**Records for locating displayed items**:
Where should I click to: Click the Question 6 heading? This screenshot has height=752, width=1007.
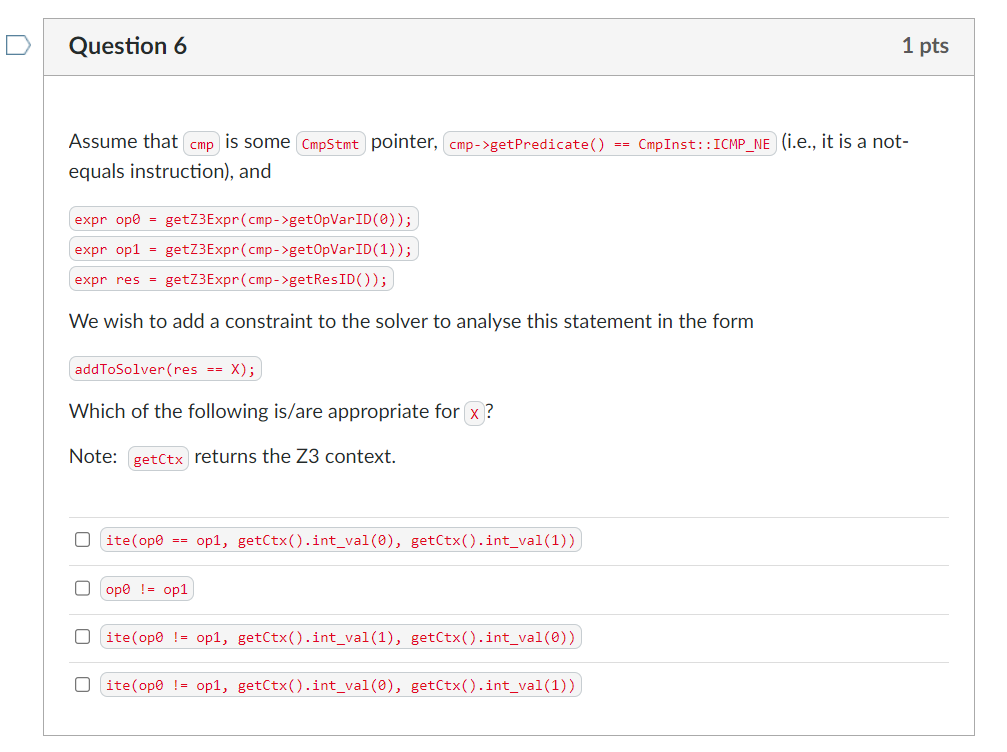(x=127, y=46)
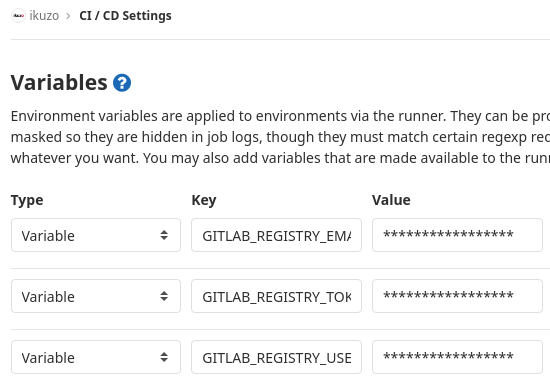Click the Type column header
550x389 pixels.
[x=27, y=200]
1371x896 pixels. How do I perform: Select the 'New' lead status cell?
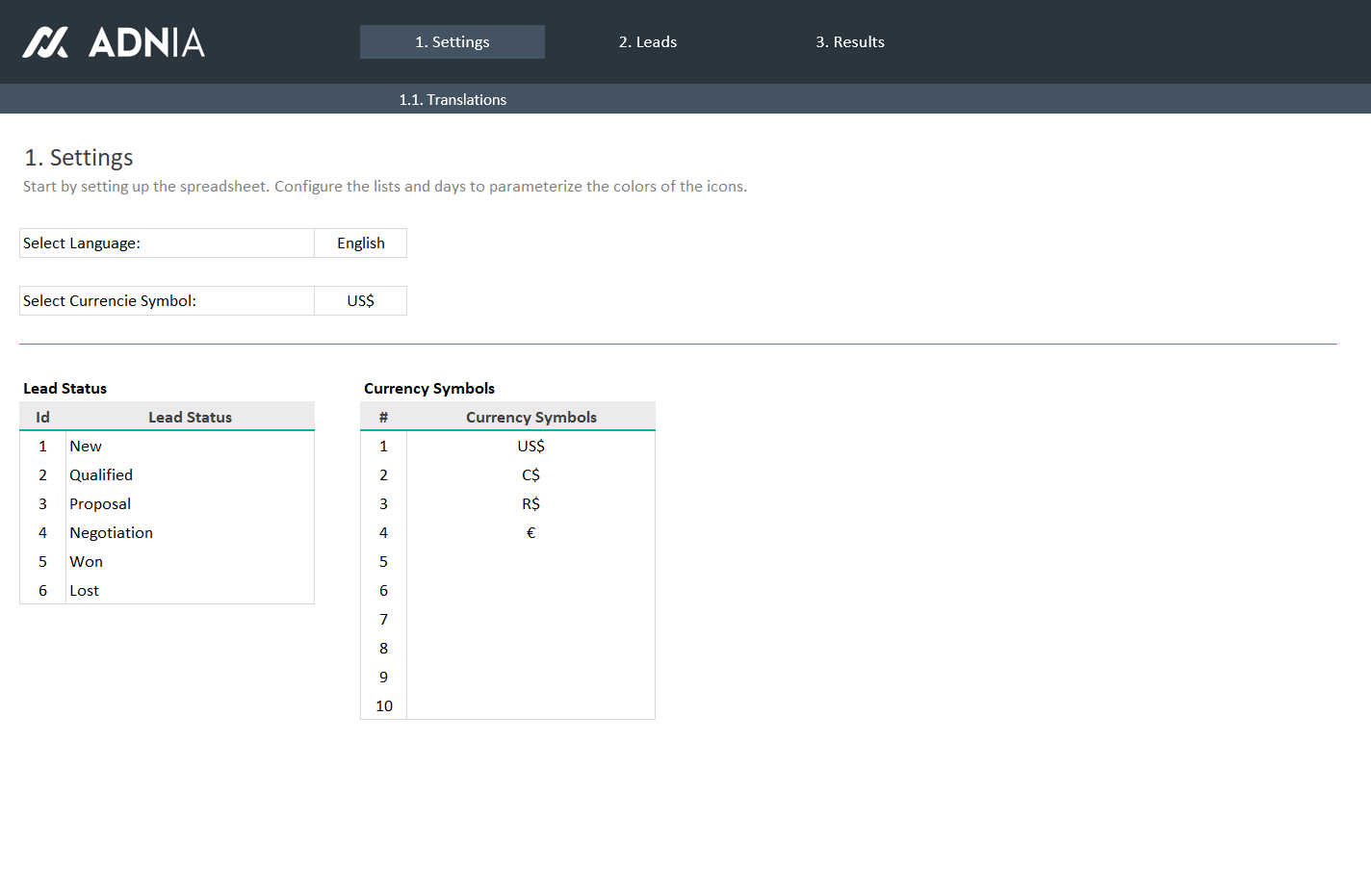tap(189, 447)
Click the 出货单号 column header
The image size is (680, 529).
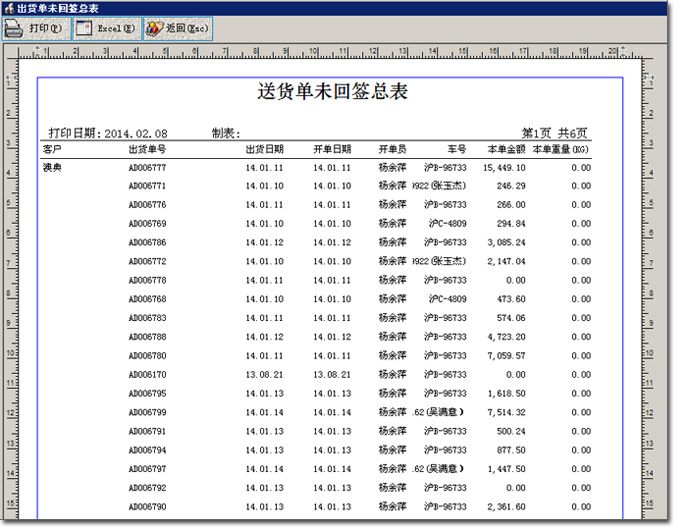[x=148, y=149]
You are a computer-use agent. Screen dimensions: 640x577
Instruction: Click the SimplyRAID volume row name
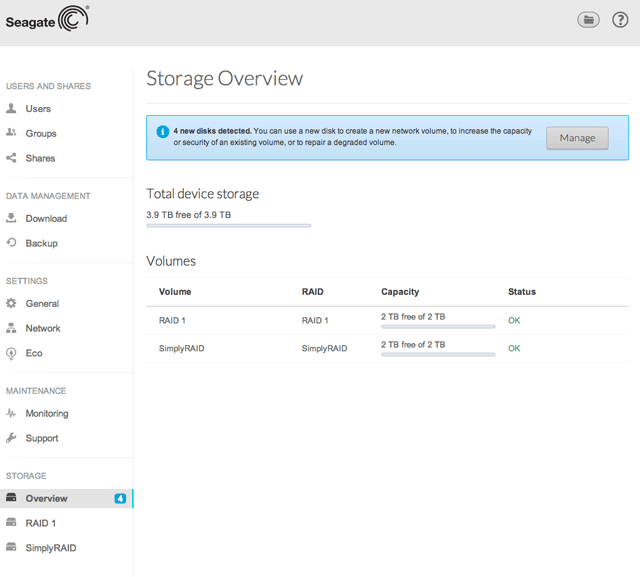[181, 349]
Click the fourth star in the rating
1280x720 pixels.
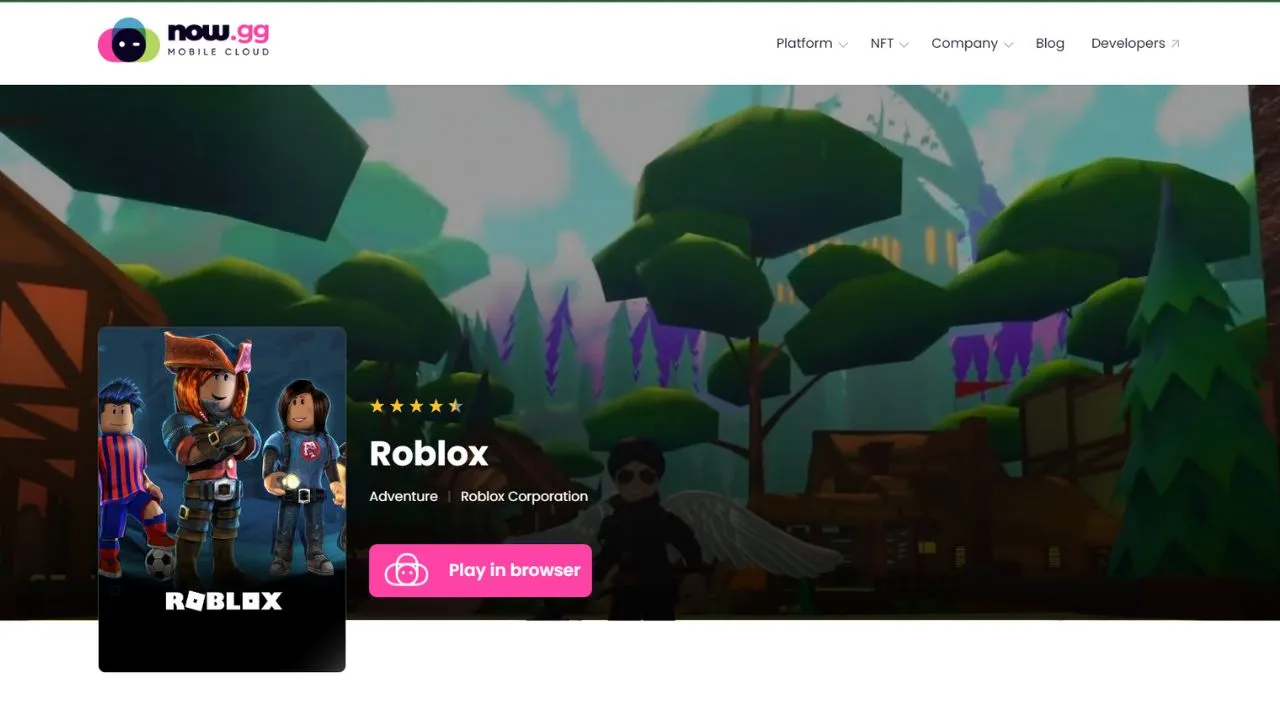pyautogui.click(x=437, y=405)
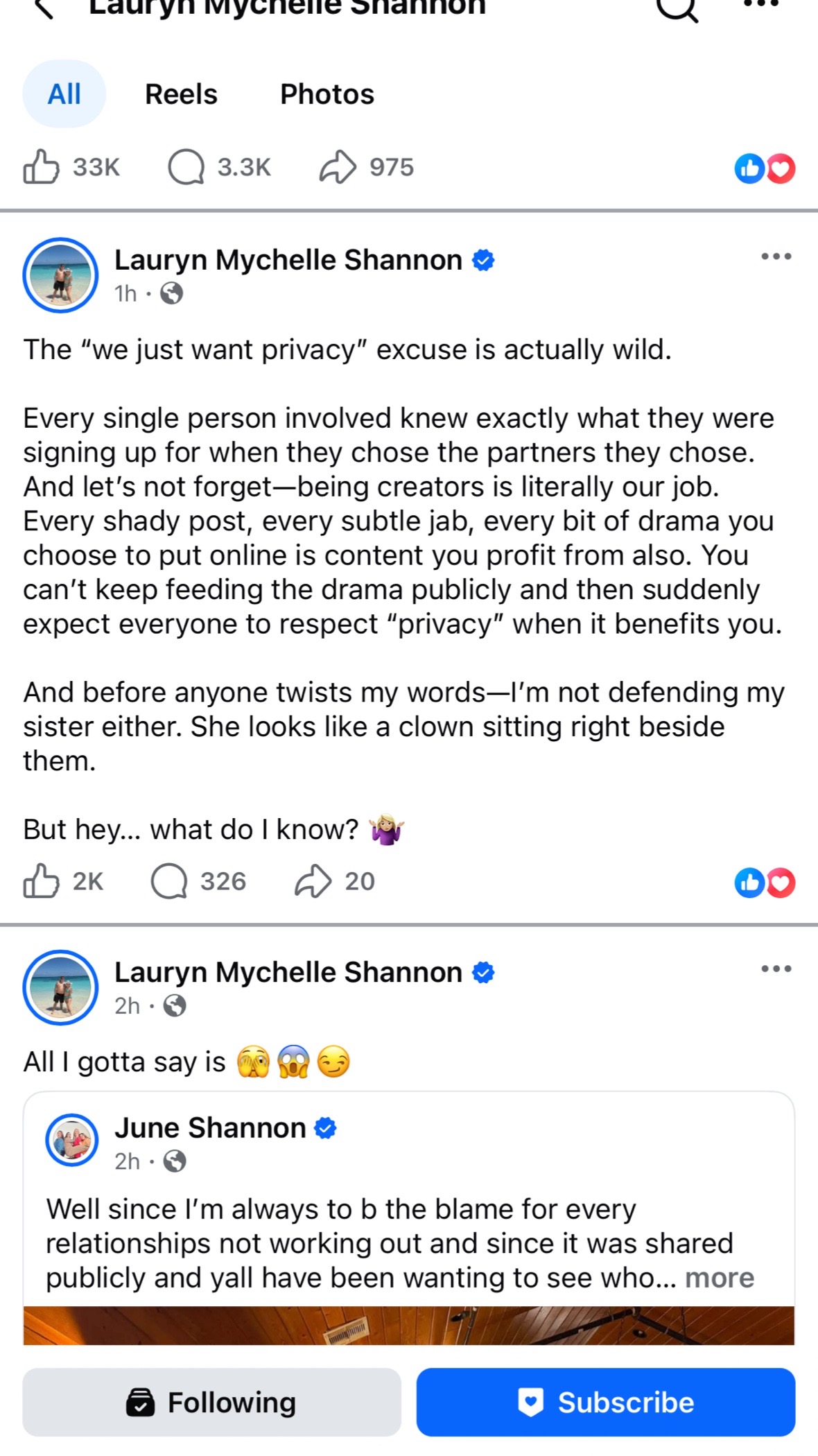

**TASK REQUIREMENTS**:
Please extract the text of all the entries above line by line, reproducing each line verbatim and leaving out the pictures.

**WRITTEN SOLUTION**:
Where should I click to: Click the Question 6 heading? This screenshot has height=752, width=1007.
(x=127, y=46)
Click the Type column header
550x389 pixels.
[x=27, y=200]
1371x896 pixels. How do I perform: Select the 'New' lead status cell?
tap(189, 447)
Click the 出货单号 column header
The image size is (680, 529).
[x=148, y=149]
You are a computer-use agent. Screen dimensions: 640x577
Instruction: Click the SimplyRAID volume row name
[181, 349]
Click the fourth star in the rating
1280x720 pixels.
pyautogui.click(x=437, y=405)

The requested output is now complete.